Joints between adjacent membranes are also made with the same hot adhesive. The sheets are overlapped by about 100mm (4") to form a waterproof joint. Some membranes are even joined by melting them with a hot air gun and then overlapping them on the previously laid sheet.

With this type of membrane, joints between sheets are critical, and must be done perfectly to avoid leakage.

Other types of sheet based membranes are PVC membranes and composite membranes. The latter have a fabric base that provides strength and tear resistance, and a chemical that coats the fabric to provide resistance.

Since these membranes are factory-produced excepting the joints, they are consistent in quality.

liquid applied waterproofing membrane
Spray-on membrane being applied. Image courtesy bridgepreservation.com


Liquid applied membranes come to the site in liquid form, which are then either sprayed or brush-applied on the surface. The liquid cures in the air to form a seamless, joint-free membrane. The thickness can be controlled by applying more of the liquid chemical per unit area.

Since the application procedure is very quick, a contractor will try and finish the entire area to be waterproofed in a single day to avoid cold joints. However, if a very large area is to be done on successive days, cold joints can easily be done by overlapping the new membrane over the old - the chemical will stick to itself readily.

These are generally considered to be superior to sheet based membranes as they are joint-free. However care must be taken in application to provide just the right thickness. The membrane can tear or break if it is too thin.

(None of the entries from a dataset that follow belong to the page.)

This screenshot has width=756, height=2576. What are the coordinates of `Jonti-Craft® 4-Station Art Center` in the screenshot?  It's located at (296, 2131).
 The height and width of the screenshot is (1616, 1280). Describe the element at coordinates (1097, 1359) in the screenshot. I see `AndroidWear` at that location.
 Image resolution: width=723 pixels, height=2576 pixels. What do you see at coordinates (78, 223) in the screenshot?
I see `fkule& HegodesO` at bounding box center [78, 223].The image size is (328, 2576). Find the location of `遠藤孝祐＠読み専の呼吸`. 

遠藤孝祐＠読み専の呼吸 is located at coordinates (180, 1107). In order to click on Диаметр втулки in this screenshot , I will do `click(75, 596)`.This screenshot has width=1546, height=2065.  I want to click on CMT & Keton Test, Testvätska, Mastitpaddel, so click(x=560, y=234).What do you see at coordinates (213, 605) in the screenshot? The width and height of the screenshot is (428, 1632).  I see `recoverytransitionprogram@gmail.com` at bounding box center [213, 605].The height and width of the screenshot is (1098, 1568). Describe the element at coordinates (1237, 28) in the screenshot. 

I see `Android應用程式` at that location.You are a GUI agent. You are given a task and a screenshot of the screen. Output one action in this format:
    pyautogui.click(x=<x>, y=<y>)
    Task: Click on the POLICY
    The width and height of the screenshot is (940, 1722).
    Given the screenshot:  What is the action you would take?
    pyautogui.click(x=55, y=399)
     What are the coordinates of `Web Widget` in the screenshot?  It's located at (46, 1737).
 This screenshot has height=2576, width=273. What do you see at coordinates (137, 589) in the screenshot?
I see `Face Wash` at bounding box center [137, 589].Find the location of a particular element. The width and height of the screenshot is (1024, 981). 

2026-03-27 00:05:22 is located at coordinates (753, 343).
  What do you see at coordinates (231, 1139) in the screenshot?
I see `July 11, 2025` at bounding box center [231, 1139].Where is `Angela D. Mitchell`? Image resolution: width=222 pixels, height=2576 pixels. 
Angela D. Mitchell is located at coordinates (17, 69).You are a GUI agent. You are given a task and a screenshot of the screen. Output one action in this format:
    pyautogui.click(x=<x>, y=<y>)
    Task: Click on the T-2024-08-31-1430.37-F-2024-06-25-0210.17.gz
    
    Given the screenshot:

Check for the following properties of the membrane:
  • UV Stability - if the membrane is to be exposed to the sun, than it must be UV stable or UV resistant, else it will degrade over time.
  • Elongation - this is the ability of the membrane to stretch. It is measured in percentages. An elongation of 150% means that the membrane can stretch to 1.5 times its length when pulled. Elongation is a must in buildings that will move, such as high-rise buildings, or buildings made with steel, which is flexible. This property will allow the membrane to stretch over cracks that may develop in the future. Membranes with elongation properties of over 200% are available.
  • Tear Resistance - this is an important property, as many membranes that have good elongation also can tear easily. Take a small sample of the material in your hand, and try and tear it into two pieces. This gives a fair idea of its tear resistance. You are looking for a membrane that will not tear even if a reasonable force is exerted on it.
  • Chemical stability - check that the membrane is chemically inert with respect to its environment in the building. Some membranes, especially outside basement walls, are exposed to the soil and rainwater outside.
  • Case Studies - ask the manufacturer or contractor to give you case studies where the membrane has been used. Ideally, it should have been in place for over eight years. Check with the building owners to see if any leakage or problems have occurred.